■ **TASK REQUIREMENTS**
Which lines in the data below contain the word "showing"? Copy each of them.

[SUPPLIED RECORDS Boundary: Start]

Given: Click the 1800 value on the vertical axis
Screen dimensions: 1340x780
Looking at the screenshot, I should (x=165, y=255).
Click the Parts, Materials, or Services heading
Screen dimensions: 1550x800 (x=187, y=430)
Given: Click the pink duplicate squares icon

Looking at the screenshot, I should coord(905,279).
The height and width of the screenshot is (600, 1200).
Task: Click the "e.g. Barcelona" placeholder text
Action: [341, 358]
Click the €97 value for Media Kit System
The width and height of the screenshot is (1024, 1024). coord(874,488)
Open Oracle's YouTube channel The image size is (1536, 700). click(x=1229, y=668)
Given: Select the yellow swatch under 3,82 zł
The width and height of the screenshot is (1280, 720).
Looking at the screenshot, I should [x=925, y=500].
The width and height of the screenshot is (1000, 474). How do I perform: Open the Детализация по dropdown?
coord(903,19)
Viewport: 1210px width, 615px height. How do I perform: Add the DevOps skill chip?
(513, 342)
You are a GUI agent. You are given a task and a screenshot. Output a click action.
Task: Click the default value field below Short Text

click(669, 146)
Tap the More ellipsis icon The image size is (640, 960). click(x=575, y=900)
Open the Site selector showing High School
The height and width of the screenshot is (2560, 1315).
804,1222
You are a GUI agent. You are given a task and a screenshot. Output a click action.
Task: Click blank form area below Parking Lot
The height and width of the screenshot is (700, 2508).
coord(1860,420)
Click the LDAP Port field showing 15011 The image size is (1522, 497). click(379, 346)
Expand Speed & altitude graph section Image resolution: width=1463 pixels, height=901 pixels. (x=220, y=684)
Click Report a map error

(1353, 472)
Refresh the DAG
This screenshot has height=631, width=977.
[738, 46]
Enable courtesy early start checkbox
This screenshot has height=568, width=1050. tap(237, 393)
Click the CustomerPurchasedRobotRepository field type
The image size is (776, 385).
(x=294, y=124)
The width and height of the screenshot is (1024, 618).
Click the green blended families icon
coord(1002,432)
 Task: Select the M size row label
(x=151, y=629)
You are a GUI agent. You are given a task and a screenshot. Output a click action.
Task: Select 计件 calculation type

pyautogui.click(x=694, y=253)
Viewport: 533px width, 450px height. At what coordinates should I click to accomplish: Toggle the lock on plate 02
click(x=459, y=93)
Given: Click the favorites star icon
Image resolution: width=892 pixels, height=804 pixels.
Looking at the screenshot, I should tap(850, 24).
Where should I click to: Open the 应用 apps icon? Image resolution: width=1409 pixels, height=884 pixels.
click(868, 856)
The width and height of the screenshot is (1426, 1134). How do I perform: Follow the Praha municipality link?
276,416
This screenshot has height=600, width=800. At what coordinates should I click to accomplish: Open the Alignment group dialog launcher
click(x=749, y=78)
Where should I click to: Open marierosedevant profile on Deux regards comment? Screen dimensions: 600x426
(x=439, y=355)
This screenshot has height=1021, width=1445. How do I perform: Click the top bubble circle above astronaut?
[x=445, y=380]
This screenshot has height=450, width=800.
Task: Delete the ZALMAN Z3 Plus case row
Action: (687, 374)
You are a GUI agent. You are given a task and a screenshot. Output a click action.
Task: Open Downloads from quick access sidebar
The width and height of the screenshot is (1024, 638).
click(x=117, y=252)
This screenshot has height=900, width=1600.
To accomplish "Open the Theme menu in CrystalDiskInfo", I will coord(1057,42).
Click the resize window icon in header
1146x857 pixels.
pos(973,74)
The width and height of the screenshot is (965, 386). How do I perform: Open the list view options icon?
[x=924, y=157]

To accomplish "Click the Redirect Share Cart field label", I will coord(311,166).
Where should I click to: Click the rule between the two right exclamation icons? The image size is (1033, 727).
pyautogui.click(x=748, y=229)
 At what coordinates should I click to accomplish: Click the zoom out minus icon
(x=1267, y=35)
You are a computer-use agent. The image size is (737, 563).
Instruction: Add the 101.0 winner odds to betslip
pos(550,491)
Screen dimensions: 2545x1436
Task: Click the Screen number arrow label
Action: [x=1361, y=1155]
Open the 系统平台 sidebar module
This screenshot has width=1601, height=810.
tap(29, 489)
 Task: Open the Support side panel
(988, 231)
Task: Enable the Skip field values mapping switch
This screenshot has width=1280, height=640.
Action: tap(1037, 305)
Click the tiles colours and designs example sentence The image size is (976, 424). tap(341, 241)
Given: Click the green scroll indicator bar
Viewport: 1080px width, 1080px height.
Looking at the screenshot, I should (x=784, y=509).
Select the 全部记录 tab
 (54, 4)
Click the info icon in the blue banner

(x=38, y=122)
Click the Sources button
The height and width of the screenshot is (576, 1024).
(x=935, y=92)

[SUPPLIED RECORDS Boundary: End]

■ **ANSWER BOX**
Open the Site selector showing High School
Click the LDAP Port field showing 15011 The image size is (1522, 497). click(379, 346)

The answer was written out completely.